With the goal of bringing awareness to mental health, Convent & Stuart Hall has paired up with three developers to create and develop an app to help teens manage and maintain their mental wellness.

The Atlas team — made up of co-founders Max Savage, Justin Lai and Dipa Halder — and Convent & Stuart Hall won a $100 thousand grant from The Edward E. Ford Foundation last November to “augment emotional intelligence through app-based technology,” according to the foundation’s website.

Atlas’ primary goal is to help all users understand that everyone has a mental health and clarify key misconceptions about mental wellness, according to Savage.

“Mental health is a spectrum that ranges from mental illness on the low side, to mental fortitude on the high side,” Savage said. “When a lot of people think of mental health they’ll think of depression, anxiety and eating disorders, where that’s really just a subsection of the larger spectrum.”

The app — which is being exclusively prototyped within the Convent & Stuart Hall community — has a feed in which users can post messages that include their mood, respond to polls, and like or comment on other users’ posts.

“Atlas is a good way to express myself, understand how the rest of the community is feeling and relate to others,” senior Darrean Loy, who is beta testing the app, said. “It really does help — especially when I’m feeling very frustrated or anxious — to just put it into words, even if it’s anonymous or if nobody responds.”

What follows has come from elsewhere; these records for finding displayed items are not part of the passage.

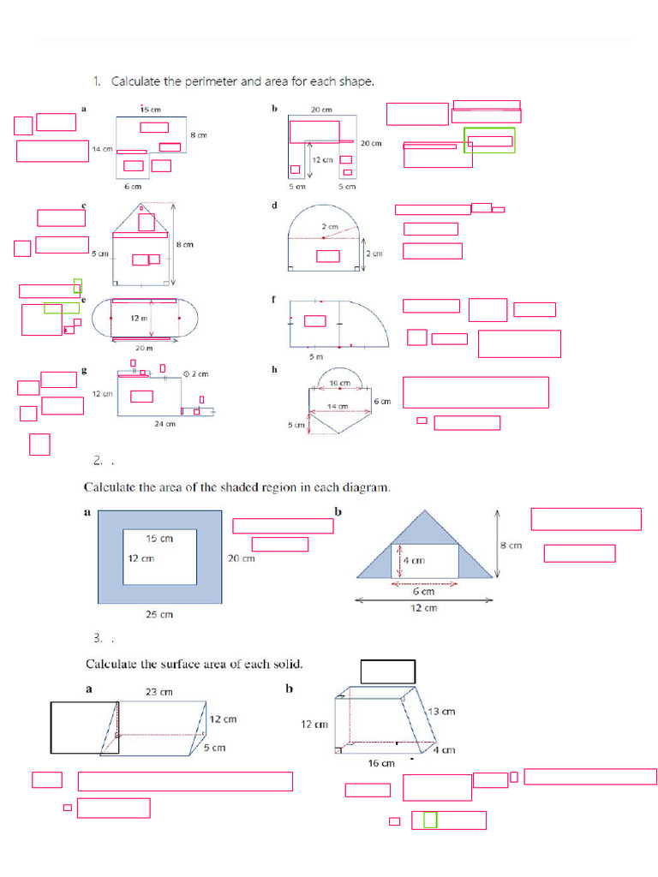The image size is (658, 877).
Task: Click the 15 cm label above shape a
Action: (151, 110)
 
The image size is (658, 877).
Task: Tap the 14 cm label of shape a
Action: (102, 149)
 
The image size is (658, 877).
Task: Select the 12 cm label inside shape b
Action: (322, 159)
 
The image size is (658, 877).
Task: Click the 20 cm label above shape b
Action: (321, 110)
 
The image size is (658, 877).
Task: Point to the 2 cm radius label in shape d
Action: (330, 226)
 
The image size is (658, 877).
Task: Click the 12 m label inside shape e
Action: (139, 318)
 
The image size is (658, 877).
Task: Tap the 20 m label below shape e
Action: (143, 348)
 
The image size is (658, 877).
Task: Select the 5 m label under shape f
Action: (315, 355)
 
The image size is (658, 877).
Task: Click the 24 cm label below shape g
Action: (164, 423)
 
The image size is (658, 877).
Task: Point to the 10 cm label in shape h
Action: (339, 383)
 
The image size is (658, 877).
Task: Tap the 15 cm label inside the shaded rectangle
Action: (159, 539)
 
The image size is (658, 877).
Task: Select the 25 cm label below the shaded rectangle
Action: (159, 614)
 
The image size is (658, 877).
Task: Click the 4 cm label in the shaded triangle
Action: (415, 561)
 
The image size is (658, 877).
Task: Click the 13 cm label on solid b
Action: (441, 712)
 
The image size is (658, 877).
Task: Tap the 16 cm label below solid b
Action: (382, 762)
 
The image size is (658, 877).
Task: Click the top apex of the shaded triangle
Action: (425, 511)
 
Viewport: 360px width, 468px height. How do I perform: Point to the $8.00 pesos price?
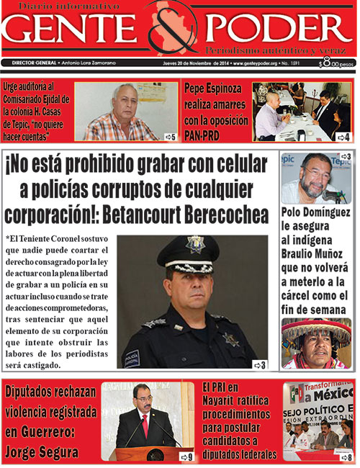[336, 63]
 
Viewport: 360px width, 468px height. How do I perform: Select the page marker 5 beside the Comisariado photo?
[171, 136]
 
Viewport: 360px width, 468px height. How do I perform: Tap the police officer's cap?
[189, 251]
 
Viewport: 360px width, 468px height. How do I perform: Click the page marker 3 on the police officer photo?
[258, 364]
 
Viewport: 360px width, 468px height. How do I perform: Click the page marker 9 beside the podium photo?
[186, 456]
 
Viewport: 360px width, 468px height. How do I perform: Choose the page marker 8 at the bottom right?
[347, 456]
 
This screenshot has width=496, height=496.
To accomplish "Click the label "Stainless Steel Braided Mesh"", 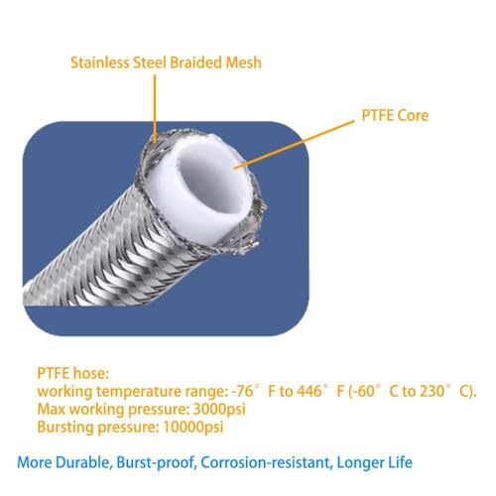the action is click(166, 62).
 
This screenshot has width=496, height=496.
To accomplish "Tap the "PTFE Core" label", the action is click(395, 115).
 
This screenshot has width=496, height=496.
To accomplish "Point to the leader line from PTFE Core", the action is click(294, 145).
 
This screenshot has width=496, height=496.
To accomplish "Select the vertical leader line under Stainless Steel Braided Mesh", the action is click(155, 109).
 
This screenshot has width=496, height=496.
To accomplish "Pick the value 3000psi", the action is click(219, 409).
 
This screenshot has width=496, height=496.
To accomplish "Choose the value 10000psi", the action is click(193, 427).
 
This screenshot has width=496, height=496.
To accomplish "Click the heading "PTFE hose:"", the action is click(72, 373).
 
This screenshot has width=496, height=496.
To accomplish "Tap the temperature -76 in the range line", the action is click(243, 391).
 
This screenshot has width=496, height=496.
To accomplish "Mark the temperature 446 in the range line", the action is click(310, 391).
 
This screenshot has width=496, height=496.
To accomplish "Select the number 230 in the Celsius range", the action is click(433, 391).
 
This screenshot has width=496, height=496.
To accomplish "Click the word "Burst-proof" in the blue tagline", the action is click(155, 462).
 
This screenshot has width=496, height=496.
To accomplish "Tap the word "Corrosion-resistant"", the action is click(266, 462).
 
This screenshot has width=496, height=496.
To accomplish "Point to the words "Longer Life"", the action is click(374, 462).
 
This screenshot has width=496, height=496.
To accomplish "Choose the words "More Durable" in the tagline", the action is click(62, 462).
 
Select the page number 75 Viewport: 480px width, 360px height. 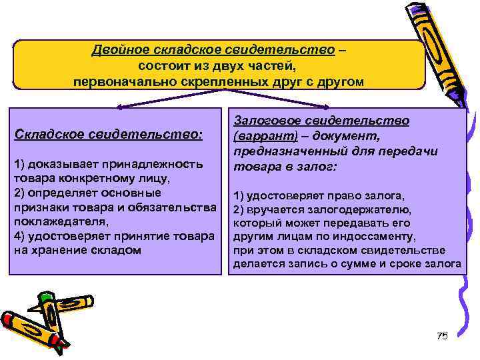(442, 335)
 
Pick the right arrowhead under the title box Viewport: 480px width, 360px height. (329, 105)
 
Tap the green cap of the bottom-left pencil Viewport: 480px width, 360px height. (45, 297)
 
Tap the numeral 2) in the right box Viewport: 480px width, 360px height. (240, 209)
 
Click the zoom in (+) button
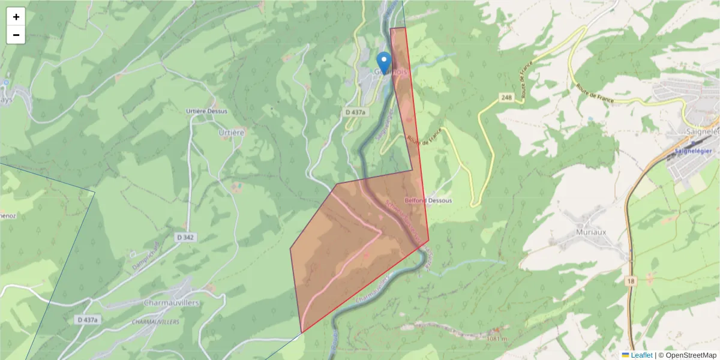pyautogui.click(x=16, y=17)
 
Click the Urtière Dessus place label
pyautogui.click(x=206, y=111)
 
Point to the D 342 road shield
pyautogui.click(x=186, y=238)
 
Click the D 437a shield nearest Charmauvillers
pyautogui.click(x=87, y=320)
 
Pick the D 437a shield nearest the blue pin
pyautogui.click(x=356, y=112)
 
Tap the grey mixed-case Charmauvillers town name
pyautogui.click(x=172, y=303)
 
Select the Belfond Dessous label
pyautogui.click(x=428, y=200)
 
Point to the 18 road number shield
pyautogui.click(x=630, y=281)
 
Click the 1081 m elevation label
pyautogui.click(x=497, y=339)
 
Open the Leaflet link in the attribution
pyautogui.click(x=641, y=355)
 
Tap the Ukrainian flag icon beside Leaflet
pyautogui.click(x=625, y=355)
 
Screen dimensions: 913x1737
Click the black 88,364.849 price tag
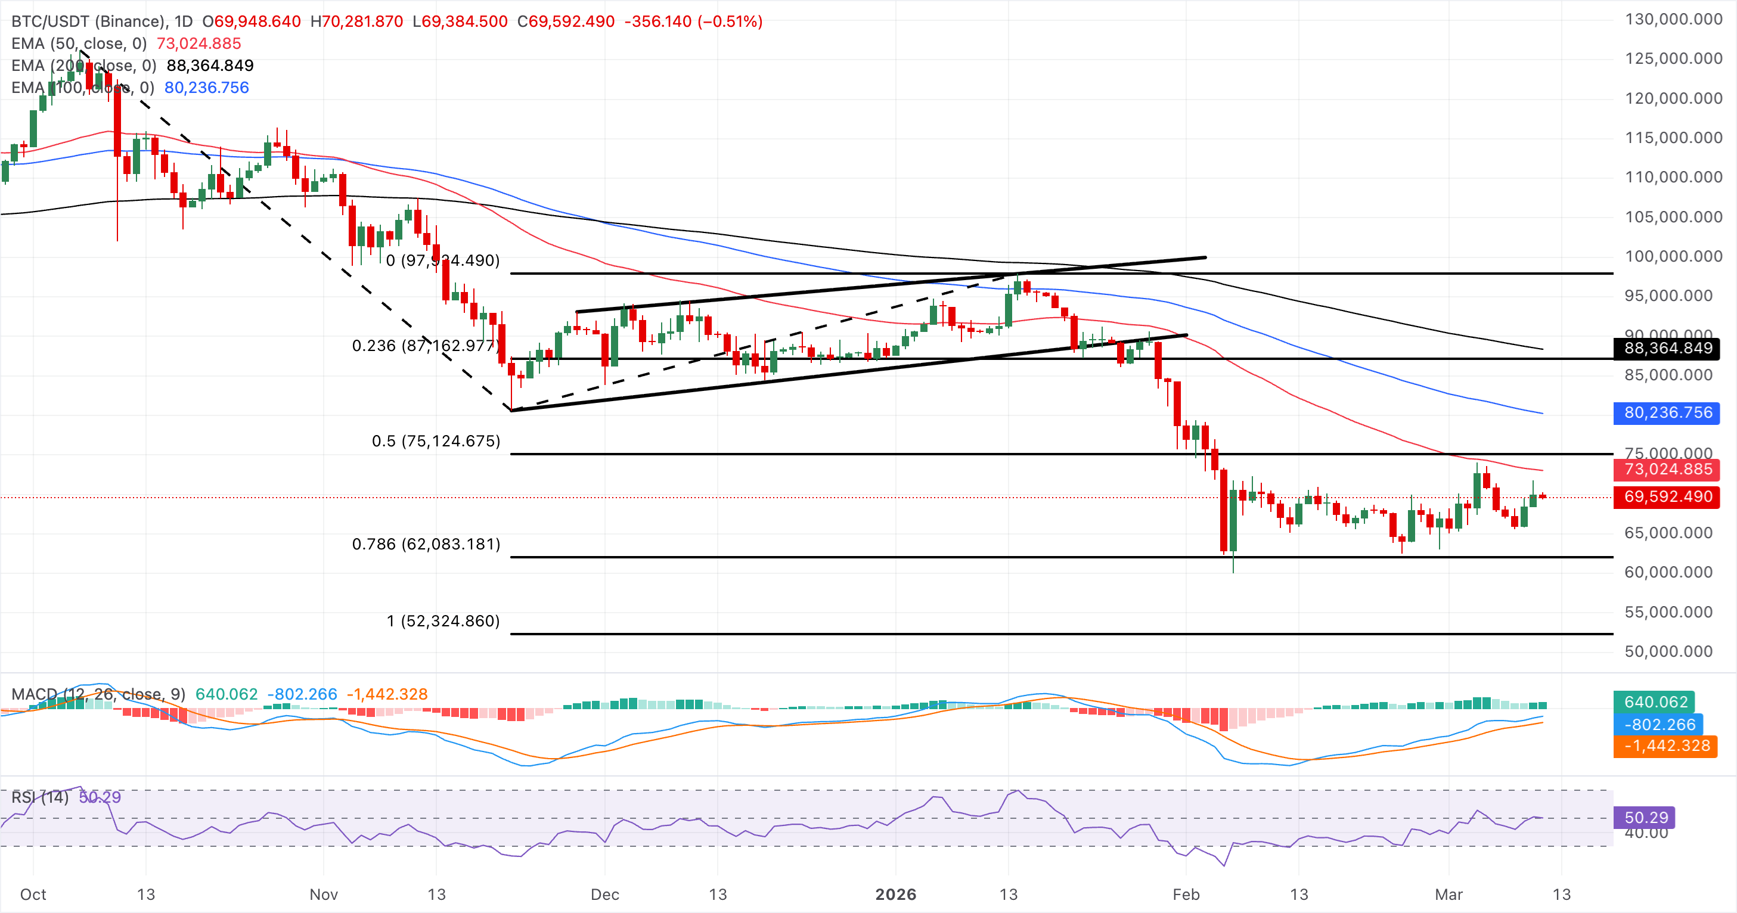tap(1667, 348)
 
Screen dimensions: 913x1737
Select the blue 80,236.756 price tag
tap(1667, 412)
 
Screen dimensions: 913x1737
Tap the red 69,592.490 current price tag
tap(1667, 497)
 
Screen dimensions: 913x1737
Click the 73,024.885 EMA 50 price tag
tap(1667, 469)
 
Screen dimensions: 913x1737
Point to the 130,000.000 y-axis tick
tap(1673, 20)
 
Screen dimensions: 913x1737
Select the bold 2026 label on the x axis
tap(895, 894)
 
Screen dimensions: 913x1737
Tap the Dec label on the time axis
tap(604, 894)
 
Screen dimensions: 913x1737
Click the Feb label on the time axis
tap(1186, 894)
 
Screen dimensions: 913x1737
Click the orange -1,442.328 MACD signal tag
tap(1665, 746)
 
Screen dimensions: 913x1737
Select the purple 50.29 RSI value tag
tap(1645, 818)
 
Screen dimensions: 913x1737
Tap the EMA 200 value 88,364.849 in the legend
tap(210, 66)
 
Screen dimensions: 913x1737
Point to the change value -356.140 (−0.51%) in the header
tap(693, 21)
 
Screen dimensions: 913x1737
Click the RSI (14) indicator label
tap(40, 797)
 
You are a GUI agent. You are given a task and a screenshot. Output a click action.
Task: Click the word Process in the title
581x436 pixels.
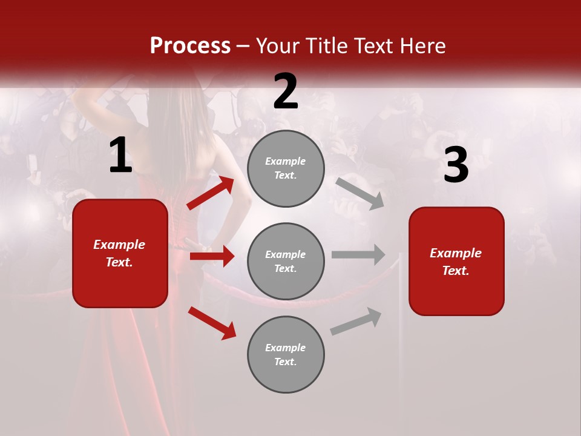[x=190, y=45]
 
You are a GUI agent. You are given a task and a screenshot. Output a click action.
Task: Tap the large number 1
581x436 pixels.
[x=120, y=156]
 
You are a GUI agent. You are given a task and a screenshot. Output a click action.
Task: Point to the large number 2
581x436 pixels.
[x=286, y=91]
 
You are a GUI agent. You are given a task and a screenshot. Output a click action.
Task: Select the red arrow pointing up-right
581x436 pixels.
[x=211, y=193]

Due to increasing depression, anxiety and suicide rates among teens nationally, the need for a mental health and wellness platform such as Atlas was apparent, according to Annie Egan, K-12 Director of Student Support.

“Something was obviously missing,” Egan said. “There have been a lot of curricula that have been put into place for various schools around wellness and stress management, but it’s clearly not working because the numbers are not any lower.”

Atlas is a good way to express myself, understand how the rest of the community is feeling and relate to others.”

Just over 19 percent of female young adults experience depression, while the national suicide rate per 100,000 young adults was 5.4 percent for females aged 15-24 and 20.1 percent for males aged 15-24 in 2016, according to the National Institute of Mental Health.

Only 40 percent of adolescents with depression nationally receive treatment.

“Unfortunately, our society as a whole is not equipped with the knowledge to understand what’s happening with our children and with the knowledge to be able to consistently support the wellbeing of our children and our own adult selves,” Savage said. “That’s what the big need is.”

The Atlas team conducted design thinking workshops in two junior Theory of Knowledge classes last year before building their product.

“At the end of day, the platform that we’re building is going to be used by students, teenagers specifically,” Savage said. “We really wanted to make sure that we did our research and had conversations and design thinking workshops to really understand student needs across the board.”

The Atlas founders and a selection of Convent & Stuart Hall high school students and faculty have held bi-weekly meetings since then to present new ideas and provide feedback, according to sophomore Sadie Kahn.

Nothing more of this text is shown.